Lors de la session de l'Assemblée nationale du 10 novembre dernier, la cheffe du parti de l'opposition officielle Dominique Anglade a reproché à la Caisse de dépôt et placement menée par le gouvernement Legault de nuire aux entreprises québécoises, évoquant la « dispute » entre la caisse et Garda World au sujet de l'achat d'une compagnie de sécurité basée au Royaume-Uni.

Le PDG de la compagnie québécoise spécialisée en sécurité, Stéphane Crétier, a révélé aux médias la semaine dernière qu'il avait déposé une offre de 3 milliards de livres (5 milliards CAN) pour acheter G4S, une compagnie de sécurité internationale basée à Londres.

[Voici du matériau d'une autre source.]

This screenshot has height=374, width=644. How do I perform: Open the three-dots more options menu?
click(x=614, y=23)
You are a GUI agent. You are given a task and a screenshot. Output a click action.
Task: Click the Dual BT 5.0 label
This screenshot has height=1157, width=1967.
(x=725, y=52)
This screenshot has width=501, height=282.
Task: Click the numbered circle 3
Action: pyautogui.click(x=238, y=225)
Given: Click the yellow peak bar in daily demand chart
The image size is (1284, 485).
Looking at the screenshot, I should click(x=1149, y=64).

Or, la Caisse de dépôt et placement du Québec, actuellement sous la guidance du gouvernement Legault, a injecté 2,5 milliards de dollars l'an dernier dans la compagnie.

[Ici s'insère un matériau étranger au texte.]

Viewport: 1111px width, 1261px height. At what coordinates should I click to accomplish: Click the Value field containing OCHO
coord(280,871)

L'achat de G4S par Garda représenterait une perte pour la caisse.

Trouver le coupable

Pour adresser cette situation, Mme Anglade s'est inquiétée auprès des représentants de la CAQ au début de la période de questions et réponse de l'Assemblée nationale de cette semaine:

La caisse joue-t-elle son rôle de moteur économique?

« M.Legault, considèrez-vous que la caisse de dépôt joue son rôle de moteur économique, alors qu'elle est concurrence directe avec ses fleurons? »

Le premier ministre du Québec s'est défendu en rappelant que c'est sous la gouvernance du gouvernement Libéral de Philippe Couillard que la caisse a multiplié ses investissements à l'étranger, et perdu des sommes importantes suite à des investissements dans des entreprises d'ici comme Le Cirque du Soleil et Bio-K.

L'ancien ministre de la Finance de l'ancien gouvernement libéral et représentant à l'Assemblée nationale, Carlos Leitão, a défendu son parti en expliquant qu'il est normal pour la caisse de dépôt de varier ses investissements pour s'adapter au marché:

« Notre gouvernement a dû investir sur deux fronts pour s'adapter au marché qui change rapidement. »

Finalement, M. Legault a rappelé que la caisse actuelle favorise davantage les entreprises d'ici. Comme de fait, les véhicules des différents projets de transport comme le REM seront construits au Québec plutôt qu'en Inde.